◆ **PROBLEM STATEMENT**
Repeat exactly the lines below that lie between the line with "Select Camera_00003 in export1" and the line with "This screenshot has width=886, height=578.", counting both of those lines as part of the answer.
───── DATA SUPPLIED ─────
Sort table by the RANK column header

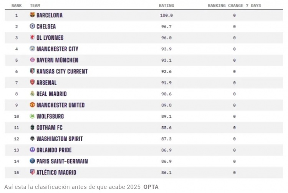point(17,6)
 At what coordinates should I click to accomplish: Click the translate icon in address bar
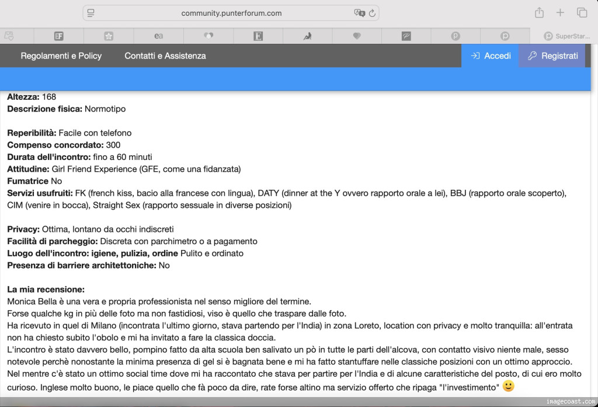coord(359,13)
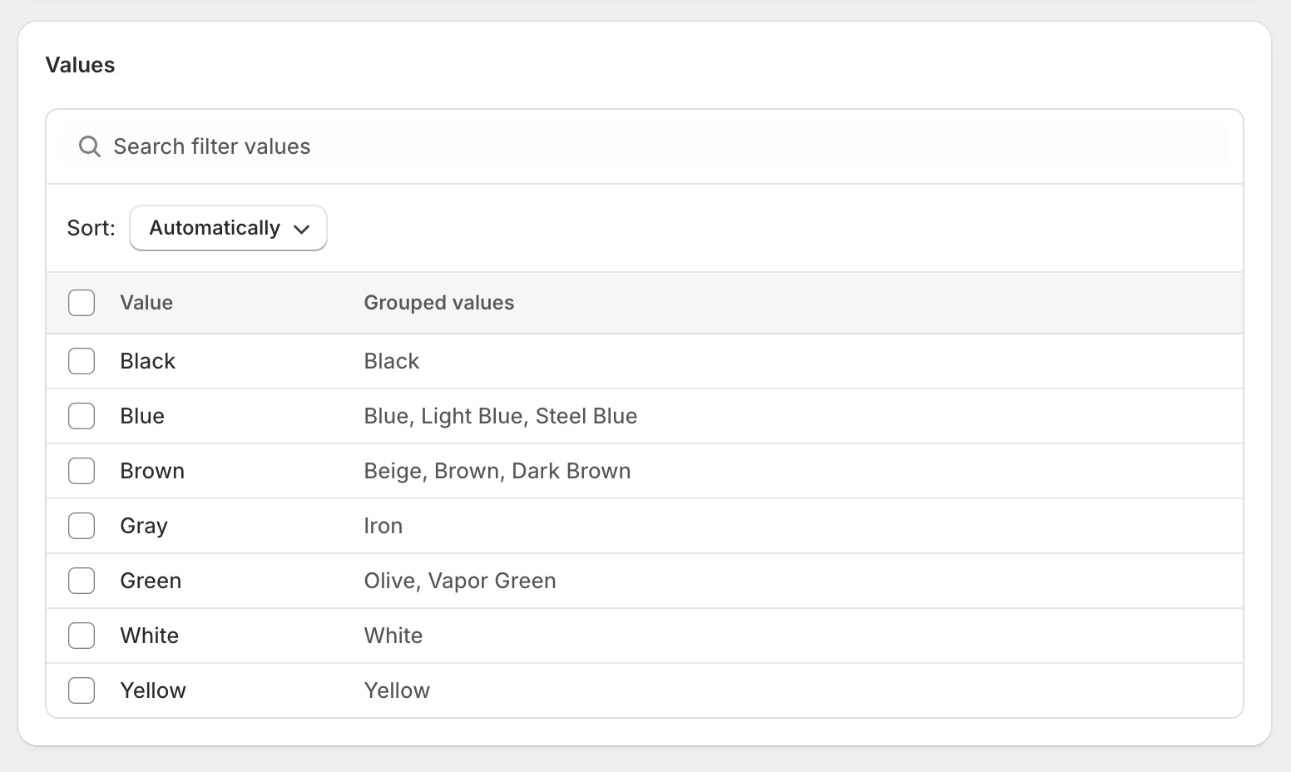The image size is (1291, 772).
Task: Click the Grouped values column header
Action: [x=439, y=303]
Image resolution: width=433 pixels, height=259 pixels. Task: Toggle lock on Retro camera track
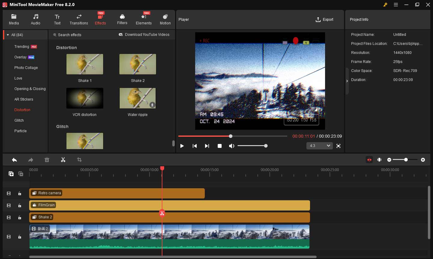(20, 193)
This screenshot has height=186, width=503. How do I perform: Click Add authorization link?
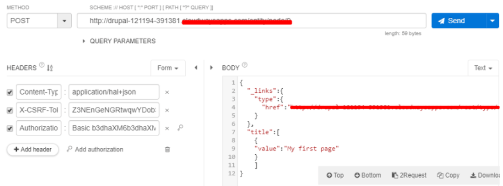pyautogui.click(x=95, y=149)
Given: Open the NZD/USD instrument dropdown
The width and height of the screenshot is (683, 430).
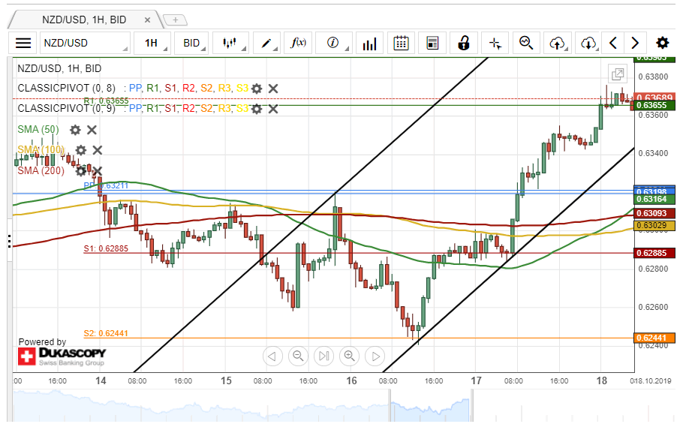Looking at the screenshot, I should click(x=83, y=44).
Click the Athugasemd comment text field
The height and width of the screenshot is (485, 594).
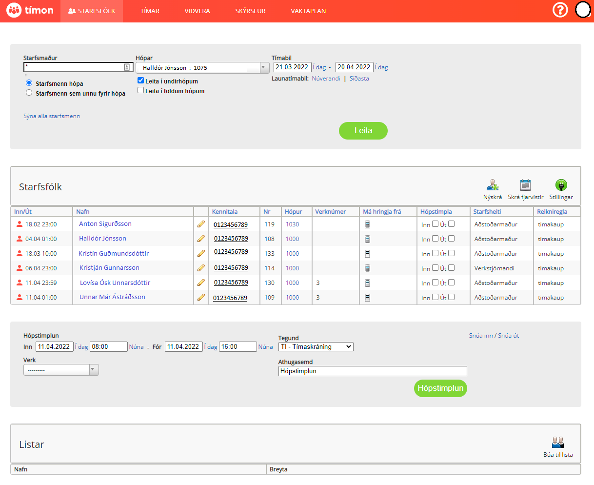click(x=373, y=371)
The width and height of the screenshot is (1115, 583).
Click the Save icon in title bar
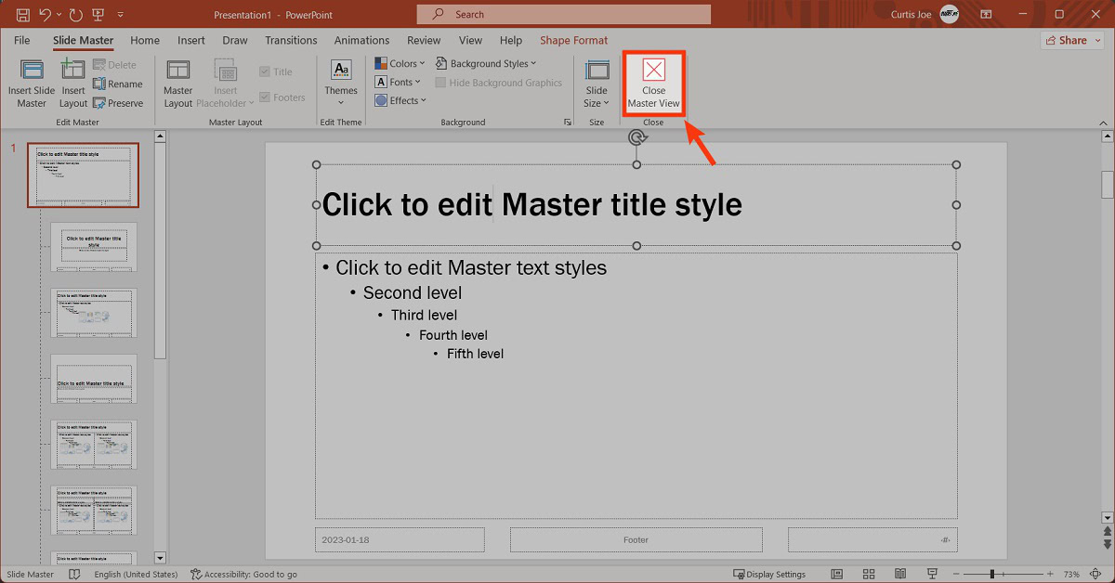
─────
───── DATA SUPPLIED ─────
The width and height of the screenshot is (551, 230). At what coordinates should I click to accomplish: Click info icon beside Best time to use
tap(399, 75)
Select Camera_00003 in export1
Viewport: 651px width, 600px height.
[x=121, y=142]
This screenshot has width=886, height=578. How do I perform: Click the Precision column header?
─────
───── DATA SUPPLIED ─────
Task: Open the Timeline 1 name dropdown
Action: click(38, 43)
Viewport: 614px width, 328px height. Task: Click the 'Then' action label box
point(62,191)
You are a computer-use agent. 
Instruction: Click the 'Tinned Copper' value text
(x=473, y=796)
─────
◆ **EXERCISE RESULT**
Select Camera_00003 in export1
Viewport: 651px width, 600px height.
[x=121, y=142]
This screenshot has width=886, height=578. How do I perform: Click the Precision column header?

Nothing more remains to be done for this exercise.